John C. Wright points us to some very insightful observations made by sf author Steven Brust on the range literary range books offer:

Books can be broken down into four classes: popcorn, steak, caviar, and celery.

Popcorn is pretty obvious. Anyone here enjoy The Destroyer novels by Sapir and Murphy as much as me? gobble gobble gobble Steak is the stuff you can bite into, chew, swallow, and gain sustenance from. Some of us use spices on our steak, or do interesting things with it by stir-frying it, adding ginger and various vegetables, and so on. In my case, paprika. But at the end of the day, it is steak. Niel writes particularly good steak–range fed, the spicing is different every time, always delectable, and some of it obviously comes from places where cattle are not indigenous, making you go, “Wow. How did they ever think of doing that?” as you go for the next bite.

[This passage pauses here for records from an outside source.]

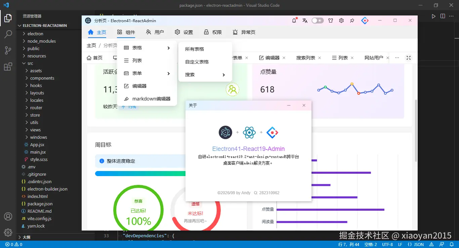The height and width of the screenshot is (248, 459).
Task: Pin the window with pushpin icon
Action: point(352,20)
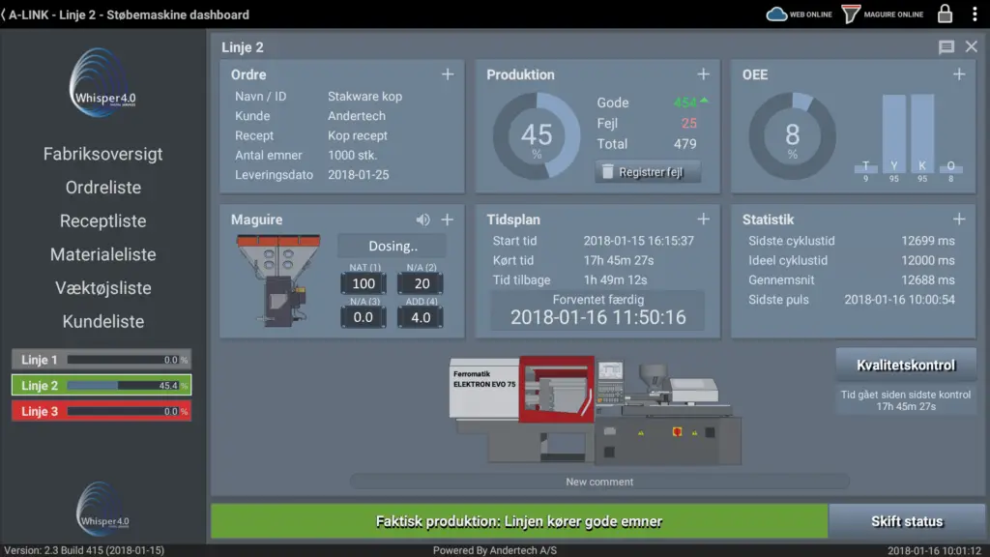Expand the OEE panel with plus
The width and height of the screenshot is (990, 557).
click(959, 74)
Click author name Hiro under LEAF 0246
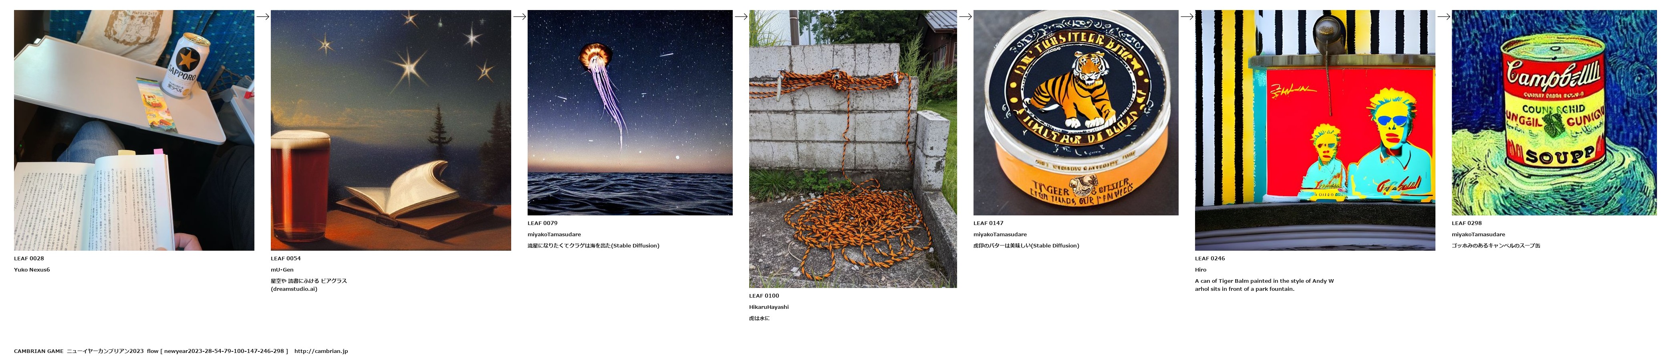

Gene Wolfe and John M. “Mike” Ford write caviar. It is a lot of work to get to. You have to open the can, you have to make sure the refrigeration is exactly perfect. You have to have the right atmosphere, and you have to approach it with the proper reverence if you’re going to get anything out of the experience. But if you do, my god, is it worth it!

Celery is that stuff you have to chew and chew and chew and, by the time you’re done, you’ve gotten even less nutritional value from than the popcorn. I won’t name any names.

Some turn up their noses at popcorn. Well, that’s okay. Just don’t bring ‘em to a ball game. Most of us like steak, in one form or another. Some object to caviar because they have just never got into the glories of eating–into food that is worth the work. For them, the payoff just isn’t there.

The interesting thing, to me, is that there really are people out there who like the celery because it is so hard to chew, and the fact that there’s nothing of substance there doesn’t bother them.

Okay, so, probably not as deep as I’m making it sound. But fun to think about.

3 thoughts on “Hungry for a Book?”

  1. I’ve used terms like “snack food”, “potato chip” or “popcorn” for a while for books by folks like Weber. You enjoy it while you consume it, but it doesn’t give you much (literary) sustenance and doesn’t stick around too long.

    Everybody needs a mixture of literary food. It can’t be all War and Peace all the time!

    :-S

  2. The explanation for celery books is simple. To hold yourself superior to the masses, you have to first be distinguishable from the masses. In the literary context, this means liking books that the masses don’t. Since there are many people who are not superior but want to hold themselves superior, there is a market for books designed to be disliked by the masses. Celery books.